## Records contained in a dataset
────────

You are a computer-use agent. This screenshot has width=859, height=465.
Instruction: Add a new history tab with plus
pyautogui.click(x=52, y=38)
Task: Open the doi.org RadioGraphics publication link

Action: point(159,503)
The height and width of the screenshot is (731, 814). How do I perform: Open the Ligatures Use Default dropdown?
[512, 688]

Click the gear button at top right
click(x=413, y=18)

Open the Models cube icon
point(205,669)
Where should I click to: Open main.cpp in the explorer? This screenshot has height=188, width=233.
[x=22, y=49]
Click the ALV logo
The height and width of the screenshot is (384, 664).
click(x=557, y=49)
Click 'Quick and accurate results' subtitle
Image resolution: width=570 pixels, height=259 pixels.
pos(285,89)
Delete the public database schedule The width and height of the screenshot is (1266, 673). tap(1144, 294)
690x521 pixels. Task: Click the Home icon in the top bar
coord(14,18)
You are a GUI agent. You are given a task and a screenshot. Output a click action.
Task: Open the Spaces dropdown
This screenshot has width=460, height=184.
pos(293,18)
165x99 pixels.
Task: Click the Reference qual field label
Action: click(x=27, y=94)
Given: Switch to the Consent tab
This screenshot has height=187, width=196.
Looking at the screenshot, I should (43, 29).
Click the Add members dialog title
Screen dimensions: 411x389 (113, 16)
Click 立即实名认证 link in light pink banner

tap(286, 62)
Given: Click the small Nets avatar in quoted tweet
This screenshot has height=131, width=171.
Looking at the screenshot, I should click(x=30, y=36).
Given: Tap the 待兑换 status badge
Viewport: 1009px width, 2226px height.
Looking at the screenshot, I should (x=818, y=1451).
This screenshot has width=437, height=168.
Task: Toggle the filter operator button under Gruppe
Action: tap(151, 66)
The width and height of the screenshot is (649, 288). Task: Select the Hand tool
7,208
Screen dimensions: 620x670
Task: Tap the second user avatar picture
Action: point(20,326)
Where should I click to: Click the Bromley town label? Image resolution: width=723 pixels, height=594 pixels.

────────

## What is needed
Please write out exactly the lines from the start of the data through the line that contains "Delete the public", both ends included, and nothing else.

## The completed task
You are a computer-use agent. This screenshot has width=859, height=465.
Instruction: Add a new history tab with plus
pyautogui.click(x=52, y=38)
Task: Open the doi.org RadioGraphics publication link

Action: point(159,503)
The height and width of the screenshot is (731, 814). How do I perform: Open the Ligatures Use Default dropdown?
[512, 688]

Click the gear button at top right
click(x=413, y=18)

Open the Models cube icon
point(205,669)
Where should I click to: Open main.cpp in the explorer? This screenshot has height=188, width=233.
[x=22, y=49]
Click the ALV logo
The height and width of the screenshot is (384, 664).
click(x=557, y=49)
Click 'Quick and accurate results' subtitle
Image resolution: width=570 pixels, height=259 pixels.
pos(285,89)
Delete the public database schedule The width and height of the screenshot is (1266, 673). tap(1144, 294)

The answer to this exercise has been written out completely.